Don’t count on it. I don’t like being told what to write. I don’t like being told what SHOULD annoy me. I write in my increasingly limited spare time, and it’s likely to become even more limited. Being taken for granted is not an option.
In Rebel Without A Pause, Chuck D said:
“Playin’ the role I got soul too
Voice my opinion with volume
Smooth, no what I am
Rough, ’cause I’m the man”
I’m the man is a bit strong – I’m seriously not that self-centered, but you could never call me smooth, and I’ve been a bit rough around the edges. But we voice an opinion with volume while being in touch with the soul of the game. I’ve just burned off all the winter’s cricket on to hard drive I could record. I’ve suddenly become fascinated with the career of Tom Hayward. I’ve been thinking about a really long piece on the career of Alastair Cook, because he’s a massively important cricketer, arguably the most important of the last 10 years for reasons that may not be obvious, or obvious only to me. But to do it justice it’s going to be really long, and it will bury the annoying lie that this is an blog that made it’s way by being Anti-Cook. And I need to sit down, get the Wisdens and videos out, and getting stuck in. Maybe in a month’s time.

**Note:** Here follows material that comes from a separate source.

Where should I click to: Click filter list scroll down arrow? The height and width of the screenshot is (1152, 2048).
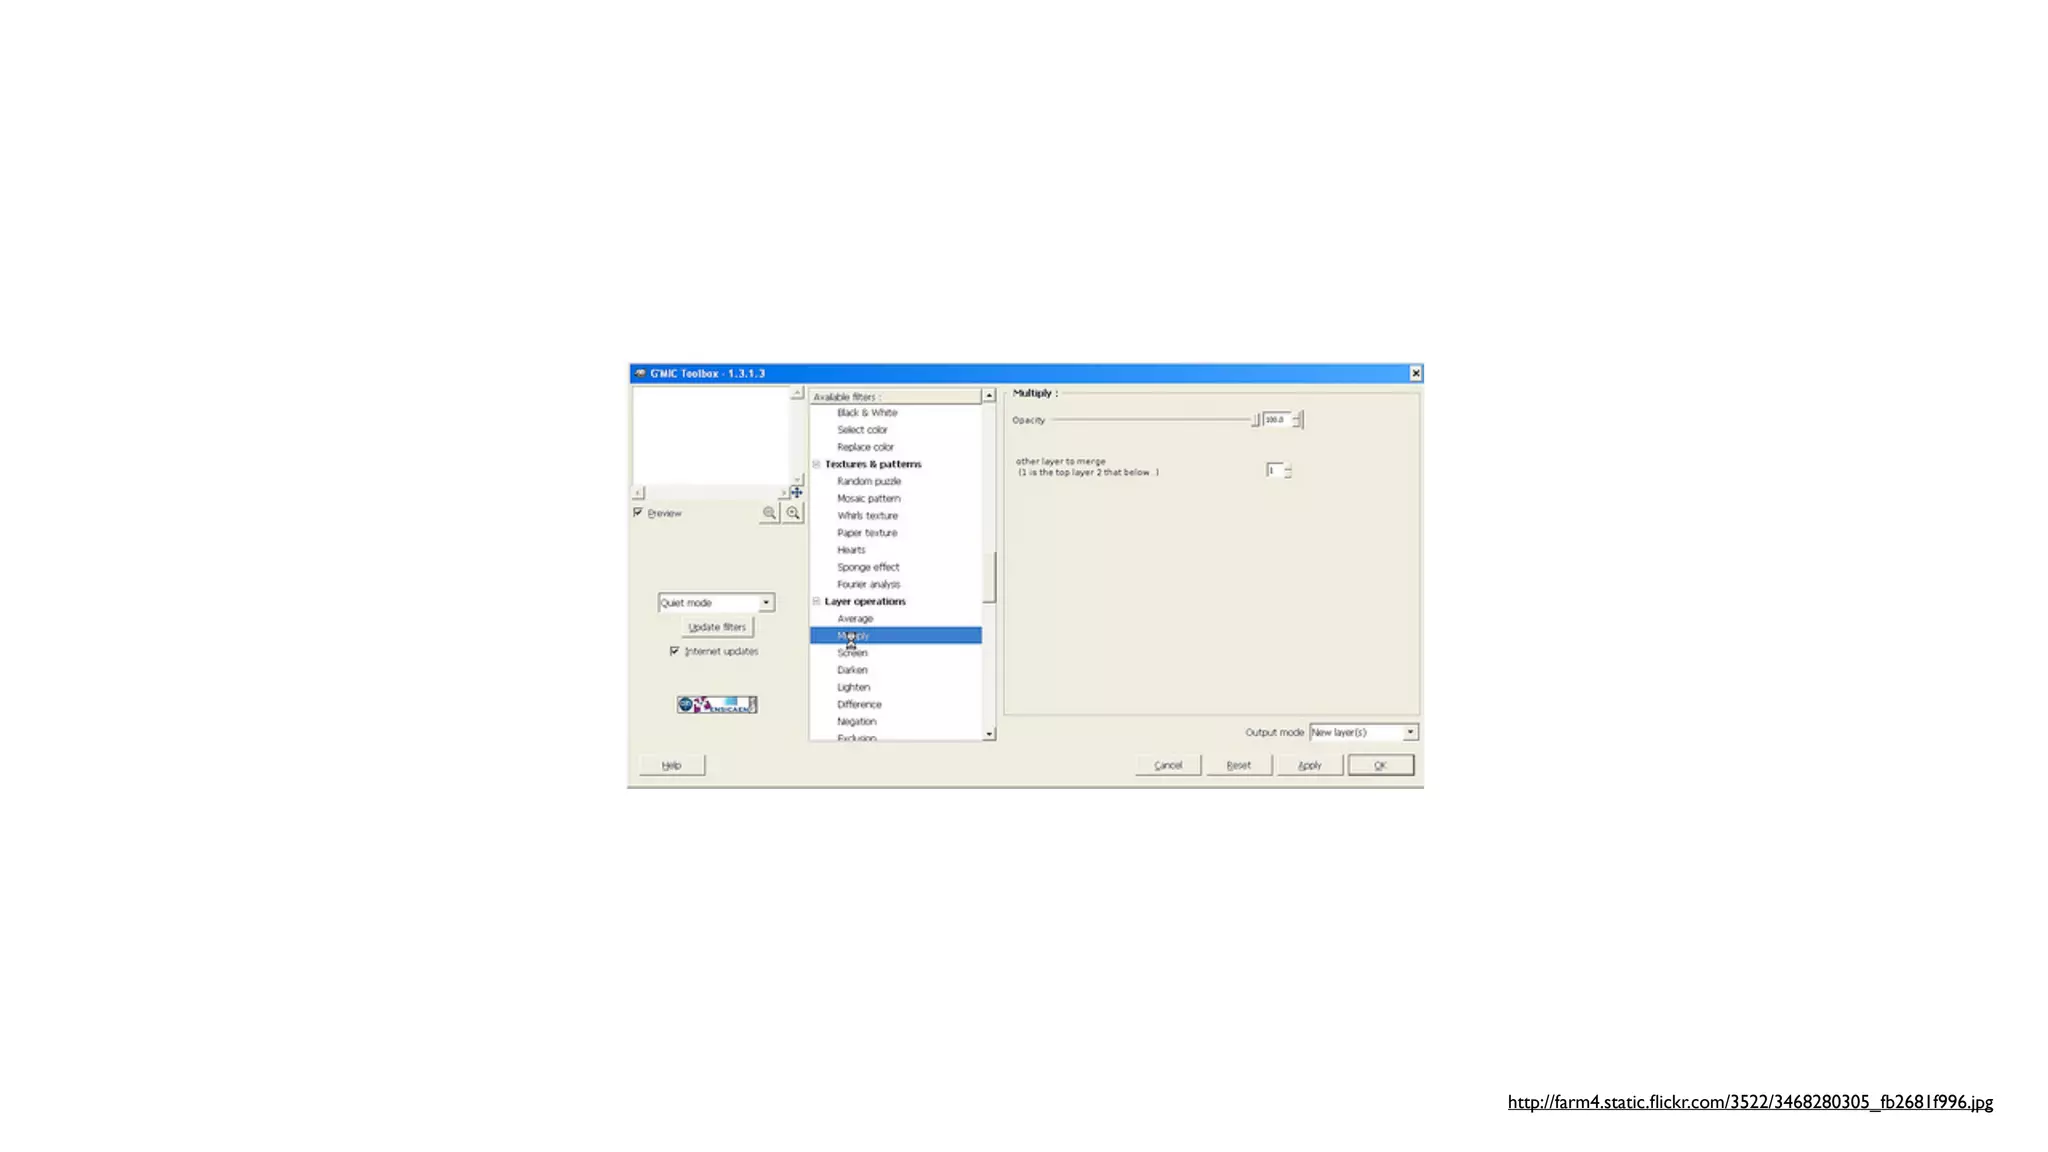pyautogui.click(x=989, y=734)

There’s not a huge amount of comment on here, and please feel free to comment on any cricket below (treat this as an open thread), but one thing I’ve always written about is how I feel, about cricket, about life, and about the blogging world. I think it is a real trough at the moment. Too cosy. Too many people not doing what they should, seeking affirmation from others for their opinions, seeking to ingratiate rather than inform. If you read this and think I am talking about you, I probably am, but it shouldn’t matter. No-one needs my opinion, however rough around the edges. I just see an attempt to be the voice, rather than concentration on the message. There’s a softness now, including me. Maybe it will change. Maybe it won’t. Maybe it won’t be the lack of coverage that kills the interest, it will be apathy. Apathy is the incurable illness of sport. You have to care. The canary is struggling in the goldmine. No decent T20 sales, or close IPL finishes are going to change that yet.
There’s a song by Yotto, a Finnish musician, that I’m playing a lot:
I’ve been wondering,
Would you watch me slip away?
Would you watch me fall in silence?
Would you watch me fall in silence?Now we finally realize,
To shine ahead of time.
You know it won’t last forever.
You know it won’t last forever.
There’s something to be said about that. Nothing does last forever. Both blogging and first class cricket at ends of the sport’s scale.
Especially when you see that one of the Wisden Cricket Photos of the Year didn’t even get the ball in shot. I did!

Have a great weekend, and speak when I have something to say!